BusinessToday.In March 20, 2019
After Modi is produced at the Westminster Magistrates' Court to be formally charged, dates will be given for case management hearings and the extradition trial will follow
Diamantaire-turned fugitive Nirav Modi, the main accused in the $2 billion PNB scam case, was arrested by the Scotland Yard in London on Tuesday and later produced before Westminster Magistrates' Court today. The court has turned down his bail plea, and he will remain in police custody till March 29.
The breakthrough comes days after the London court issued an arrest warrant against him in response to a request by the Enforcement Directorate for his extradition in a money laundering case. The arrest, 17 months after Modi fled India, is being seen as the first step in the legal process to bring him back to the country to answer to the Indian courts.
What's the immediate next step?
Dates will first be given for case management hearings and the extradition trial will follow. In Mallya's case, it took over a year of deliberations before the court ordered his extradition. The matter is then forwarded to the UK Home Office for approval. It took nearly two months for Mallya's extradition order to get signed by Home Secretary Sajid Javid.
Post the approval of the Home Secretary, in case a concerned individual does not file an appeal, he/she must be extradited from the UK within 28 days.

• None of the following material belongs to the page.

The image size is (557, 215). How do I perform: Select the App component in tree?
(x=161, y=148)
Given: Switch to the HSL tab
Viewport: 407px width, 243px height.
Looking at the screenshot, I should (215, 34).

A team of Central Bureau of Investigation (CBI) and Enforcement Directorate (ED) is reportedly likely to leave for London soon. Sources said that the top officials of investigative agencies are in touch with UK authorities and Indian High Commission in London is closely monitoring the developments.
Then come the appeals
According to extradition experts, assuming that the Westminster Magistrates' Court eventually orders Modi's extradition and the Secretary of State approves of it, too, he can first appeal in the High Court - within 14 days from the date of the order - followed by the Supreme Court. This process typically takes about 18 months or more. For instance, 63-year-old Mallya last month filed an application in the UK High Court, seeking permission to appeal against his extradition order.
Similarly, the crown prosecution on behalf of the Indian government can appeal to the UK High Court should the Secretary of State disregard an extradition verdict passed by the Westminster Magistrates' Court. The UK Supreme Court, again, would be the final recourse.